When my Gentoo Linux development server at home came back up, everything looked okay, except for one thing: my /home partition was gone, which sucks because then all my web content was coming up 403 Forbidden because of the directories not being there.

Ouch. Suckage.


I panicked, because my first perusals showed that people just rebuilt the system when these things happened, so I had no idea what to do. However, once I figured that maybe I should replay reiserfs' journal, I had more of a direction.

Of course, you should log in as root or su to gain appropriate rights. Also, below I'm using /home and /dev/sda4 as my examples, but that's just because this is my particular filesystem and device.

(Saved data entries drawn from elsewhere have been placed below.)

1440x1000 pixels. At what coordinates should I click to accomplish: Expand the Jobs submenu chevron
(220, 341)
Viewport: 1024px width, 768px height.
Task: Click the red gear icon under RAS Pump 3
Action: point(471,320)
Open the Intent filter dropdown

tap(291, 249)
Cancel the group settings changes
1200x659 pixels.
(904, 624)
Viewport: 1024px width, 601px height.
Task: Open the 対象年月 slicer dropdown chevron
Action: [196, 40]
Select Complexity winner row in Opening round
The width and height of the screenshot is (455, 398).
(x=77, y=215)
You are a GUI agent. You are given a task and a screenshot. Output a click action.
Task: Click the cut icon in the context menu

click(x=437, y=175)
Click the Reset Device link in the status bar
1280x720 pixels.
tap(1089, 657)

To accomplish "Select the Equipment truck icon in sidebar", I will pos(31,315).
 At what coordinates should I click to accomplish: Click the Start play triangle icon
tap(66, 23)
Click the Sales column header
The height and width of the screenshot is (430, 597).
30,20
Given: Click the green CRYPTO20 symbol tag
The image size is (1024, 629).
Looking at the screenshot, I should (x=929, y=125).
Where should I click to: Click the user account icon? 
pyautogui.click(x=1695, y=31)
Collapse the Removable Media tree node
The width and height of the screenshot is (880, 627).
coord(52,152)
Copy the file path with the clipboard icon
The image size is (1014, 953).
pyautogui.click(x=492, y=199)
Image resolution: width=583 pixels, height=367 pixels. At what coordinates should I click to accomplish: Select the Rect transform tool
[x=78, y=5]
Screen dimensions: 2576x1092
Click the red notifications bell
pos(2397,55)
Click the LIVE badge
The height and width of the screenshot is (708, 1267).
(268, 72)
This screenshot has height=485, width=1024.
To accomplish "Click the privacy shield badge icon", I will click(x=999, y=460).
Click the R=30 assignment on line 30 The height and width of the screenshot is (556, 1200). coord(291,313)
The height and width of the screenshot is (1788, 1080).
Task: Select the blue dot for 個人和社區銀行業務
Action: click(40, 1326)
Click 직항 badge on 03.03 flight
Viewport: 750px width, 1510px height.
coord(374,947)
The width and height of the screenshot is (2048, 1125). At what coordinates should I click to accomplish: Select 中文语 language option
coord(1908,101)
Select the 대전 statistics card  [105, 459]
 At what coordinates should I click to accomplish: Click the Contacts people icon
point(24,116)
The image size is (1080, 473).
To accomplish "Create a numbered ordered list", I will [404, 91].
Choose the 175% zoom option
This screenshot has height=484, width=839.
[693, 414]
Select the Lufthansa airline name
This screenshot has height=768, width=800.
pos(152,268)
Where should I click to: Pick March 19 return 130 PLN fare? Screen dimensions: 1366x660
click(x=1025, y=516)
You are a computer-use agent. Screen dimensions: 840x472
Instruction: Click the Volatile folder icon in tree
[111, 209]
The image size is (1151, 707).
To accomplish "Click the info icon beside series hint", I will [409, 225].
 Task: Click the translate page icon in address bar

You should replace it with your particular cases.

The first thing was to see if it was still mounted. Mine wasn't mounted, so I didn't have to unmount it.

Next, the key here is to replay the journal and rebuild the filesystem. Personally, I feel better doing this in three steps, rather than combining them into one operation.

reiserfsck --check /dev/sda4
reiserfsck --rebuild-sb /dev/sda4
reiserfsck --rebuild-tree /dev/sda4

Basically, you replay the journal, then rebuild the superblocks, then rebuild and reindex the filesystem structures. Once this is done, you should have a recognizable filesystem on /dev/sda4 again. If you don't see elements of your filesystem whizzing by as this runs, you may have a bigger problem.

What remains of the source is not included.